[Recorded data]
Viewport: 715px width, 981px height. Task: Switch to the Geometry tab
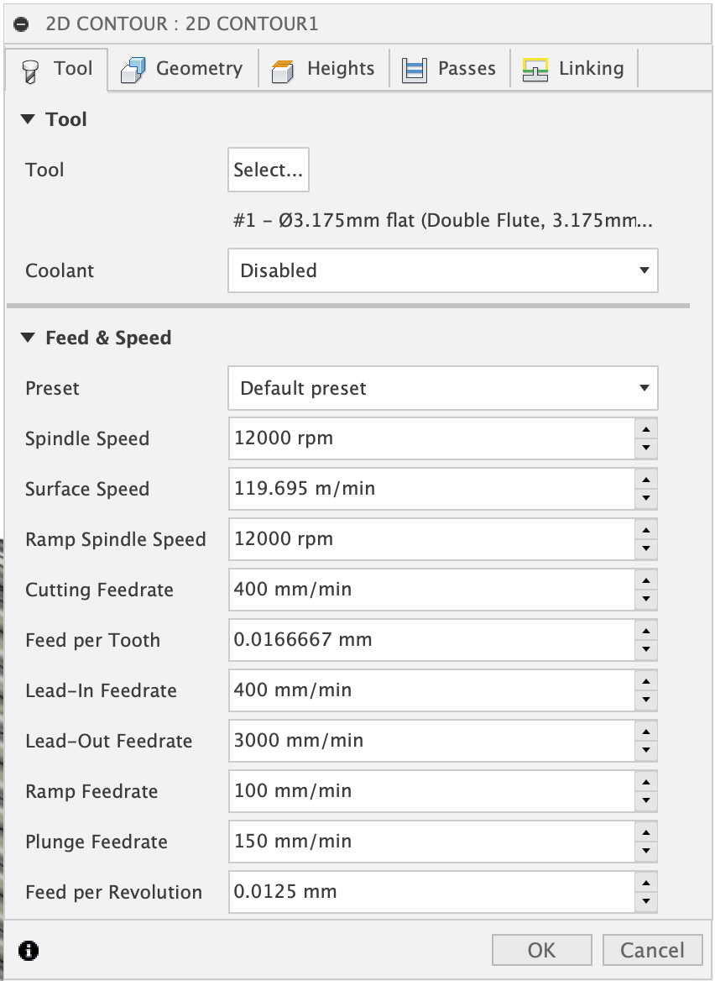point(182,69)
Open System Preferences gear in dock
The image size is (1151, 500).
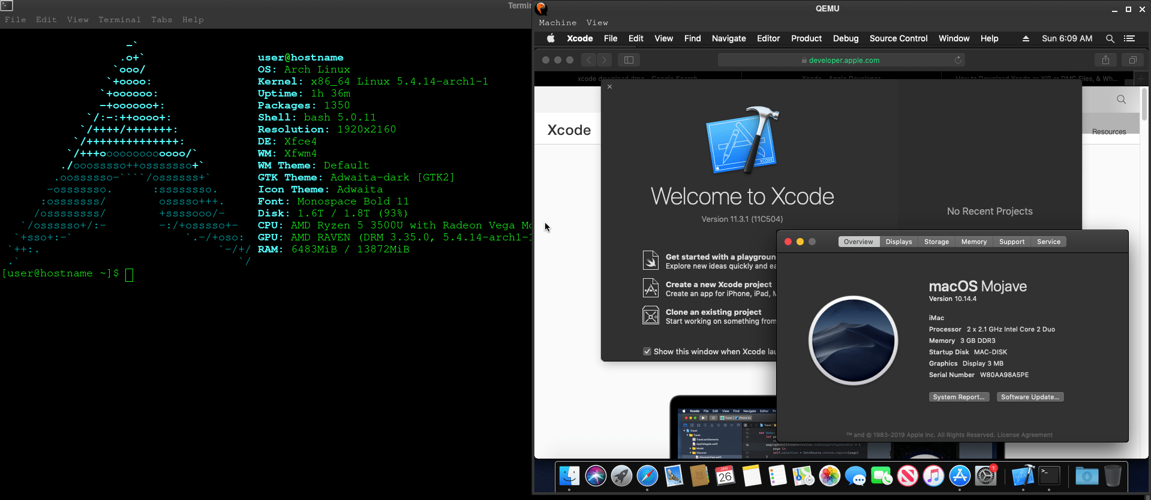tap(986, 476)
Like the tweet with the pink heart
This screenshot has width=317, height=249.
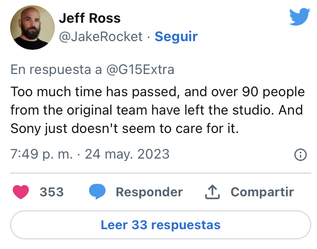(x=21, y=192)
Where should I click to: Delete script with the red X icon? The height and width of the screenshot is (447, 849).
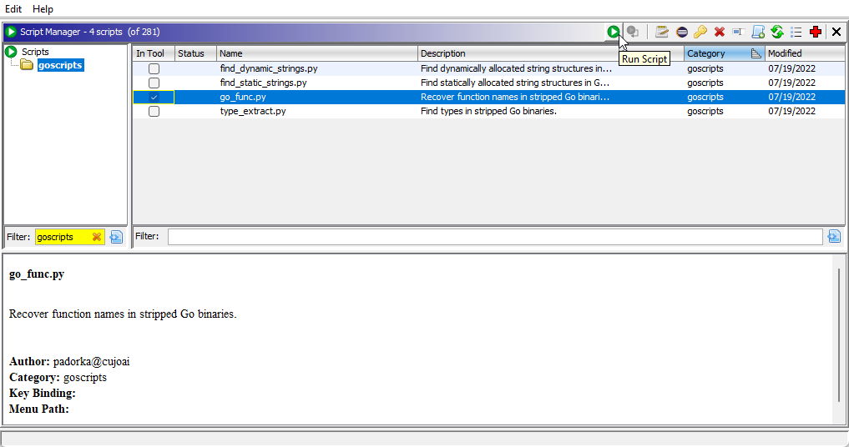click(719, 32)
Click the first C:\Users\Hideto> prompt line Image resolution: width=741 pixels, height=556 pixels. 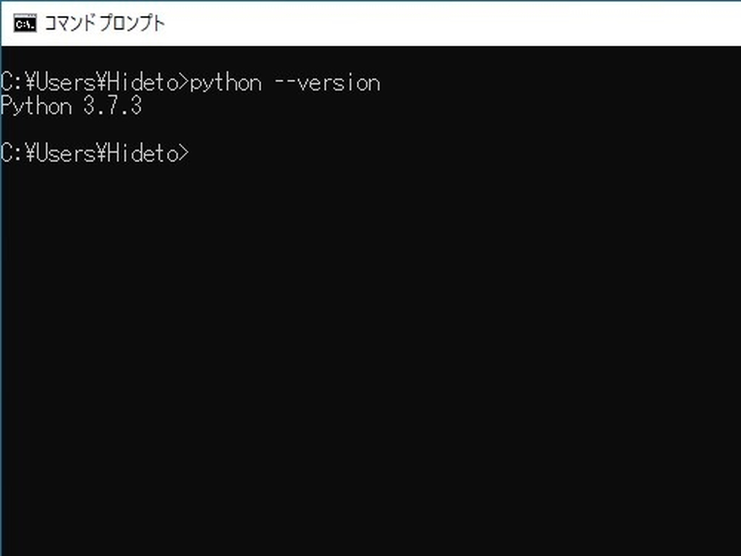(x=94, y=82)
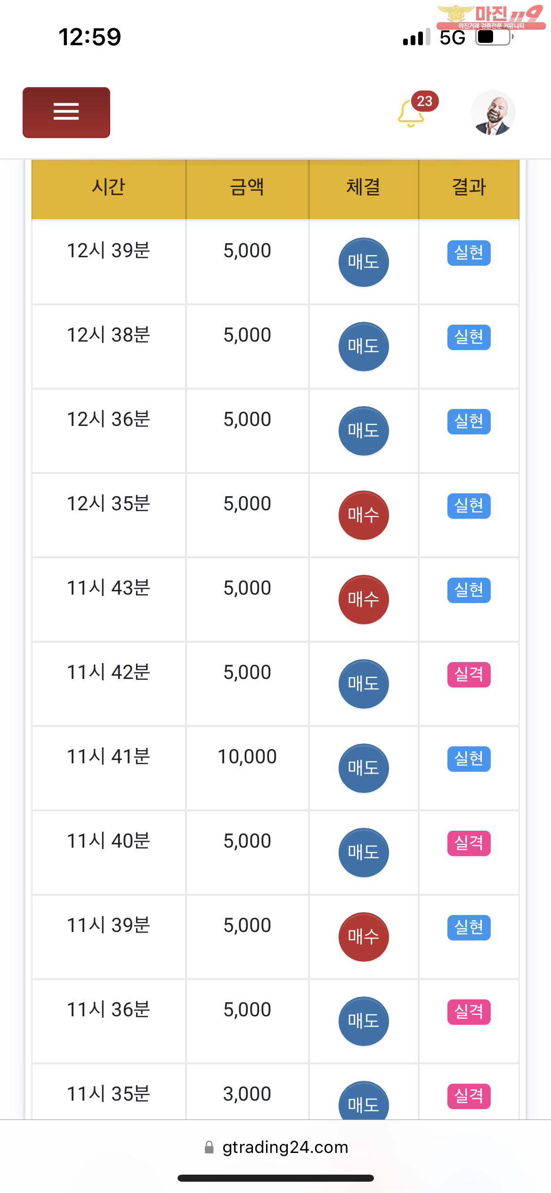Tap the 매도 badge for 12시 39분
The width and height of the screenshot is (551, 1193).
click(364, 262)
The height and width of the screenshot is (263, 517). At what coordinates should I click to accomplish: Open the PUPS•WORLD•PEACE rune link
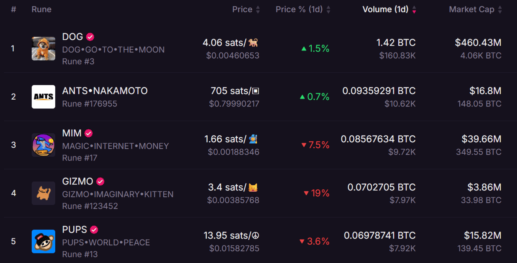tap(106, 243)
* * *
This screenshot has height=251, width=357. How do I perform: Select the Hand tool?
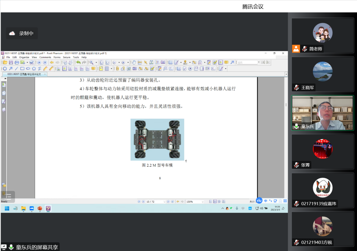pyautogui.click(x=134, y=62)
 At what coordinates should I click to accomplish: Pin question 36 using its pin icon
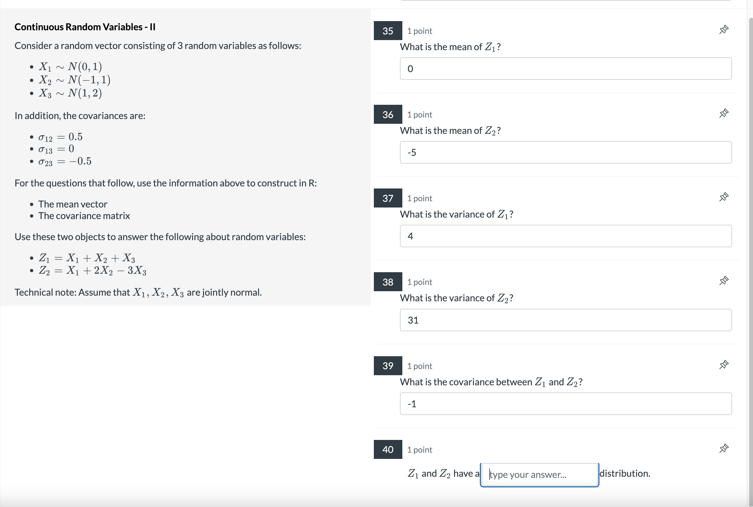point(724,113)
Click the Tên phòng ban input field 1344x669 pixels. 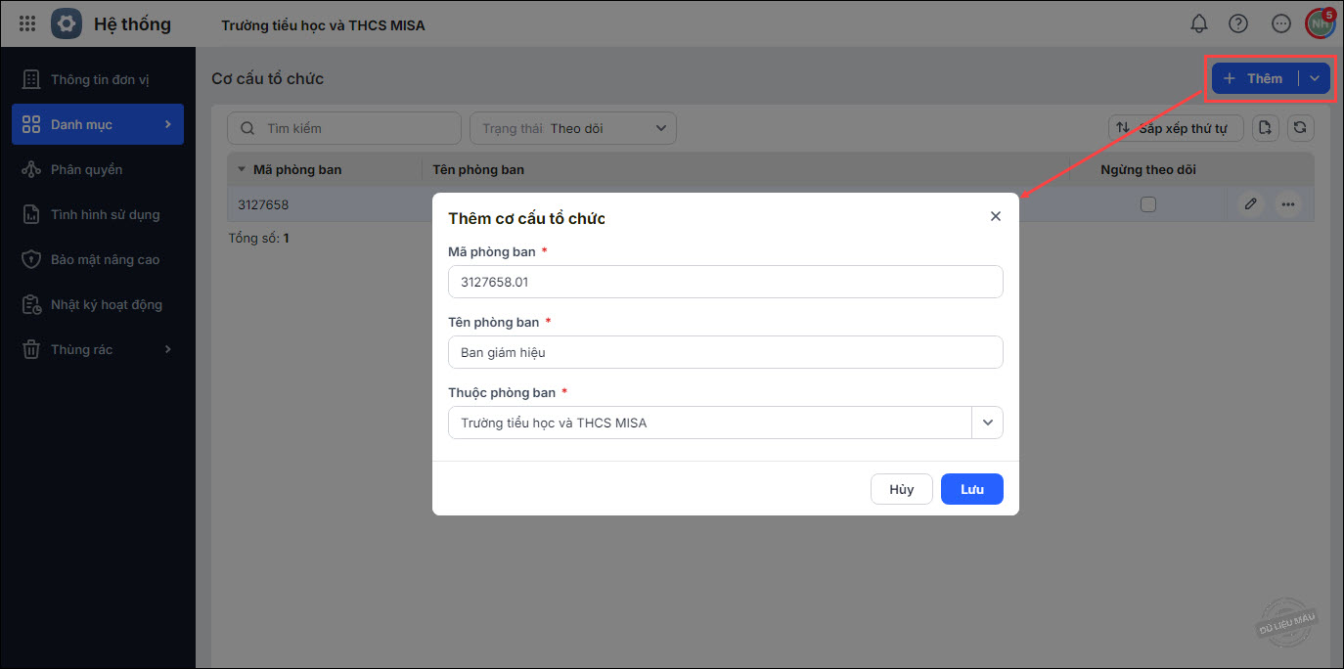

# TASK PROMPT
When you reach the line that has "This screenshot has height=251, width=357." in the data above, start repeating lines exactly, and stop after the line that has "Click the Tên"; pictures stay out.

# ANSWER BOX
This screenshot has height=251, width=357. How do I perform: Select the Hand tool?
pyautogui.click(x=134, y=62)
 At what coordinates should I click to accomplish: Pin question 36 using its pin icon
point(724,113)
Click the Tên phòng ban input field 1344x669 pixels. 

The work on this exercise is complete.